Dataset entries:
=-=-=

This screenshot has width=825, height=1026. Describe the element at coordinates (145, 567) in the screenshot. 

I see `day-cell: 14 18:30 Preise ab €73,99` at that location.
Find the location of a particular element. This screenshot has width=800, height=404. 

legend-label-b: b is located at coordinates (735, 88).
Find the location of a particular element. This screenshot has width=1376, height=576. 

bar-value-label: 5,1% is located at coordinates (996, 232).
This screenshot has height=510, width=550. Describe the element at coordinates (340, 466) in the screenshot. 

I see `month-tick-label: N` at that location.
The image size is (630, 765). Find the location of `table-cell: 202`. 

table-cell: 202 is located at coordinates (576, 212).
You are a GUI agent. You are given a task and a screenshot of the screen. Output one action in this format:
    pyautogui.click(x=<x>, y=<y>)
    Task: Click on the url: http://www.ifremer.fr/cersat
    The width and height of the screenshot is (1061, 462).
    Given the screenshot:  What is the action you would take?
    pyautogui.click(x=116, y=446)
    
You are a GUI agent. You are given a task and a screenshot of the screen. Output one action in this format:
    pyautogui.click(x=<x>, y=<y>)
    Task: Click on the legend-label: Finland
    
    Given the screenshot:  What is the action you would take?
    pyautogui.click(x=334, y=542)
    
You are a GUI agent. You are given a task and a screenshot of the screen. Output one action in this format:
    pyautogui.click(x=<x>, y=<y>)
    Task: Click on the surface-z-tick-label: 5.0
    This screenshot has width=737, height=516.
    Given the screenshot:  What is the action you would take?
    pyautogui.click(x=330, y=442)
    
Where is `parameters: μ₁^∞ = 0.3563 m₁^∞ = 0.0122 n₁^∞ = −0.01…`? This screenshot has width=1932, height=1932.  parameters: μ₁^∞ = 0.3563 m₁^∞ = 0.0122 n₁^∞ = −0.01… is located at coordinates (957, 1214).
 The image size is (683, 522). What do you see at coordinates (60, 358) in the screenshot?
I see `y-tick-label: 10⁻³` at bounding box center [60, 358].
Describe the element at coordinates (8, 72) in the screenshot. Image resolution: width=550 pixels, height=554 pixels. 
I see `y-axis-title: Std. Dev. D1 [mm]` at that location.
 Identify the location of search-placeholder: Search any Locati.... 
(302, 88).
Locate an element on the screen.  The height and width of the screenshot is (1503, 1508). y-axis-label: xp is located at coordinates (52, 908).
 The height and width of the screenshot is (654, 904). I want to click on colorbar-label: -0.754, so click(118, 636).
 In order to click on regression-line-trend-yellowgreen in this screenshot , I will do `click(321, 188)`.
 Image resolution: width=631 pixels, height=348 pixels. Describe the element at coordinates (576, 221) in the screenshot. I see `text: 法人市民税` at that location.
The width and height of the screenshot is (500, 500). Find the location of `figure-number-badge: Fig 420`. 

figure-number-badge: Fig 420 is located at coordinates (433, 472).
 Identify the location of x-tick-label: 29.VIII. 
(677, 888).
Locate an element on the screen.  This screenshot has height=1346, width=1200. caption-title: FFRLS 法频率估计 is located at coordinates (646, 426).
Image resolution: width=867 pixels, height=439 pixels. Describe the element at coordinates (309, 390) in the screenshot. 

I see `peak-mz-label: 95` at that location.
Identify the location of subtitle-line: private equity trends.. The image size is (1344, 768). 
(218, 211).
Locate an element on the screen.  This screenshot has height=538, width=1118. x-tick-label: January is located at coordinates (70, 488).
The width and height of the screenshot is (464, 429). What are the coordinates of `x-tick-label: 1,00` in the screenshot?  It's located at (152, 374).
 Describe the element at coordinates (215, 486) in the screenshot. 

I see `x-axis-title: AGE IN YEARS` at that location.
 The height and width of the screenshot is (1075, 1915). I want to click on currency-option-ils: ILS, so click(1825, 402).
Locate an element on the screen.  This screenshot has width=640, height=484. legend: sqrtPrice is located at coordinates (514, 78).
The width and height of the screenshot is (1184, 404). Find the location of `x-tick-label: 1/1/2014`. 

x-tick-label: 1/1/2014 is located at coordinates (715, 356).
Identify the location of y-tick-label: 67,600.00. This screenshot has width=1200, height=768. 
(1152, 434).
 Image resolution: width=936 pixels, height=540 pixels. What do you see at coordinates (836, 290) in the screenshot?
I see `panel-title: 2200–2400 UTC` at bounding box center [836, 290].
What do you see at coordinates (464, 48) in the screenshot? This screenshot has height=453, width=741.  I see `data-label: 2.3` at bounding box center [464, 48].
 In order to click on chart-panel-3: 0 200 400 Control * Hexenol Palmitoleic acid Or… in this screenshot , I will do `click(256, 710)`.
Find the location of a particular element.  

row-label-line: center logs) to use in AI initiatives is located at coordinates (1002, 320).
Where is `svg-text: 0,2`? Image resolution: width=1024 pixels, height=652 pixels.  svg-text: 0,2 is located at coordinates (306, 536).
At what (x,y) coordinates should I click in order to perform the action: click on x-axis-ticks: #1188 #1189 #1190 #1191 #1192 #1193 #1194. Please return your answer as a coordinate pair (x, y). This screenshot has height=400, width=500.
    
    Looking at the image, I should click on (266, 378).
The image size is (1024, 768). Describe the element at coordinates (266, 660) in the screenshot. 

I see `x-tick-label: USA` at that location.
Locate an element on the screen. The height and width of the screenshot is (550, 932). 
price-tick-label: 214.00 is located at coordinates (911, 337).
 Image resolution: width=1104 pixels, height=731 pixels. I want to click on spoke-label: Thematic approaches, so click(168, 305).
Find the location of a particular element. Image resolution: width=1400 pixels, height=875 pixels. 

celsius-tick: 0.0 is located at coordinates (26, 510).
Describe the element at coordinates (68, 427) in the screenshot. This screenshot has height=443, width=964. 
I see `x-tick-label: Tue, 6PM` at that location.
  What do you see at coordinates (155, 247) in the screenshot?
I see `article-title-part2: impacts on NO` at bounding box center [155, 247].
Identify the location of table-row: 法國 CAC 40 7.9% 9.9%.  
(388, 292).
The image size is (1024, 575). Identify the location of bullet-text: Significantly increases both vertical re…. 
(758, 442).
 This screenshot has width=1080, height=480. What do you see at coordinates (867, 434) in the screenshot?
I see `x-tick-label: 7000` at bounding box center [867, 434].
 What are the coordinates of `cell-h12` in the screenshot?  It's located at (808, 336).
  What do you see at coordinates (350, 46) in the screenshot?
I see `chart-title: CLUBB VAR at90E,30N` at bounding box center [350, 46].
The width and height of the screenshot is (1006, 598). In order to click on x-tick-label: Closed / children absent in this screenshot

=-=-=

Reproduce every one of the records above word for word, in the same order, without changing anything.

This screenshot has width=825, height=1026. Describe the element at coordinates (145, 567) in the screenshot. 

I see `day-cell: 14 18:30 Preise ab €73,99` at that location.
Find the location of a particular element. This screenshot has width=800, height=404. 

legend-label-b: b is located at coordinates (735, 88).
Find the location of a particular element. This screenshot has width=1376, height=576. 

bar-value-label: 5,1% is located at coordinates (996, 232).
This screenshot has height=510, width=550. Describe the element at coordinates (340, 466) in the screenshot. 

I see `month-tick-label: N` at that location.
The image size is (630, 765). Find the location of `table-cell: 202`. 

table-cell: 202 is located at coordinates (576, 212).
You are a GUI agent. You are given a task and a screenshot of the screen. Output one action in this format:
    pyautogui.click(x=<x>, y=<y>)
    Task: Click on the url: http://www.ifremer.fr/cersat
    The width and height of the screenshot is (1061, 462).
    Given the screenshot:  What is the action you would take?
    pyautogui.click(x=116, y=446)
    
You are a GUI agent. You are given a task and a screenshot of the screen. Output one action in this format:
    pyautogui.click(x=<x>, y=<y>)
    Task: Click on the legend-label: Finland
    
    Given the screenshot:  What is the action you would take?
    pyautogui.click(x=334, y=542)
    
You are a GUI agent. You are given a task and a screenshot of the screen. Output one action in this format:
    pyautogui.click(x=<x>, y=<y>)
    Task: Click on the surface-z-tick-label: 5.0
    This screenshot has width=737, height=516.
    Given the screenshot:  What is the action you would take?
    pyautogui.click(x=330, y=442)
    
Where is `parameters: μ₁^∞ = 0.3563 m₁^∞ = 0.0122 n₁^∞ = −0.01…`? This screenshot has width=1932, height=1932.  parameters: μ₁^∞ = 0.3563 m₁^∞ = 0.0122 n₁^∞ = −0.01… is located at coordinates (957, 1214).
 The image size is (683, 522). What do you see at coordinates (60, 358) in the screenshot?
I see `y-tick-label: 10⁻³` at bounding box center [60, 358].
Describe the element at coordinates (8, 72) in the screenshot. Image resolution: width=550 pixels, height=554 pixels. 
I see `y-axis-title: Std. Dev. D1 [mm]` at that location.
 Identify the location of search-placeholder: Search any Locati.... 
(302, 88).
Locate an element on the screen.  The height and width of the screenshot is (1503, 1508). y-axis-label: xp is located at coordinates (52, 908).
 The height and width of the screenshot is (654, 904). I want to click on colorbar-label: -0.754, so click(118, 636).
 In order to click on regression-line-trend-yellowgreen in this screenshot , I will do `click(321, 188)`.
 Image resolution: width=631 pixels, height=348 pixels. Describe the element at coordinates (576, 221) in the screenshot. I see `text: 法人市民税` at that location.
The width and height of the screenshot is (500, 500). Find the location of `figure-number-badge: Fig 420`. 

figure-number-badge: Fig 420 is located at coordinates (433, 472).
 Identify the location of x-tick-label: 29.VIII. 
(677, 888).
Locate an element on the screen.  This screenshot has height=1346, width=1200. caption-title: FFRLS 法频率估计 is located at coordinates (646, 426).
Image resolution: width=867 pixels, height=439 pixels. Describe the element at coordinates (309, 390) in the screenshot. 

I see `peak-mz-label: 95` at that location.
Identify the location of subtitle-line: private equity trends.. The image size is (1344, 768). 
(218, 211).
Locate an element on the screen.  This screenshot has height=538, width=1118. x-tick-label: January is located at coordinates (70, 488).
The width and height of the screenshot is (464, 429). What are the coordinates of `x-tick-label: 1,00` in the screenshot?  It's located at (152, 374).
 Describe the element at coordinates (215, 486) in the screenshot. 

I see `x-axis-title: AGE IN YEARS` at that location.
 The height and width of the screenshot is (1075, 1915). I want to click on currency-option-ils: ILS, so click(1825, 402).
Locate an element on the screen.  This screenshot has width=640, height=484. legend: sqrtPrice is located at coordinates (514, 78).
The width and height of the screenshot is (1184, 404). Find the location of `x-tick-label: 1/1/2014`. 

x-tick-label: 1/1/2014 is located at coordinates (715, 356).
Identify the location of y-tick-label: 67,600.00. This screenshot has width=1200, height=768. 
(1152, 434).
 Image resolution: width=936 pixels, height=540 pixels. What do you see at coordinates (836, 290) in the screenshot?
I see `panel-title: 2200–2400 UTC` at bounding box center [836, 290].
What do you see at coordinates (464, 48) in the screenshot? This screenshot has height=453, width=741.  I see `data-label: 2.3` at bounding box center [464, 48].
 In order to click on chart-panel-3: 0 200 400 Control * Hexenol Palmitoleic acid Or… in this screenshot , I will do `click(256, 710)`.
Find the location of a particular element.  

row-label-line: center logs) to use in AI initiatives is located at coordinates (1002, 320).
Where is `svg-text: 0,2`? Image resolution: width=1024 pixels, height=652 pixels.  svg-text: 0,2 is located at coordinates (306, 536).
At what (x,y) coordinates should I click in order to perform the action: click on x-axis-ticks: #1188 #1189 #1190 #1191 #1192 #1193 #1194. Please return your answer as a coordinate pair (x, y). This screenshot has height=400, width=500.
    
    Looking at the image, I should click on (266, 378).
The image size is (1024, 768). Describe the element at coordinates (266, 660) in the screenshot. 

I see `x-tick-label: USA` at that location.
Locate an element on the screen. The height and width of the screenshot is (550, 932). 
price-tick-label: 214.00 is located at coordinates (911, 337).
 Image resolution: width=1104 pixels, height=731 pixels. I want to click on spoke-label: Thematic approaches, so click(168, 305).
Find the location of a particular element. Image resolution: width=1400 pixels, height=875 pixels. 

celsius-tick: 0.0 is located at coordinates (26, 510).
Describe the element at coordinates (68, 427) in the screenshot. This screenshot has height=443, width=964. 
I see `x-tick-label: Tue, 6PM` at that location.
  What do you see at coordinates (155, 247) in the screenshot?
I see `article-title-part2: impacts on NO` at bounding box center [155, 247].
Identify the location of table-row: 法國 CAC 40 7.9% 9.9%.  
(388, 292).
The image size is (1024, 575). Identify the location of bullet-text: Significantly increases both vertical re…. 
(758, 442).
 This screenshot has width=1080, height=480. What do you see at coordinates (867, 434) in the screenshot?
I see `x-tick-label: 7000` at bounding box center [867, 434].
 What are the coordinates of `cell-h12` in the screenshot?  It's located at (808, 336).
  What do you see at coordinates (350, 46) in the screenshot?
I see `chart-title: CLUBB VAR at90E,30N` at bounding box center [350, 46].
The width and height of the screenshot is (1006, 598). In order to click on x-tick-label: Closed / children absent in this screenshot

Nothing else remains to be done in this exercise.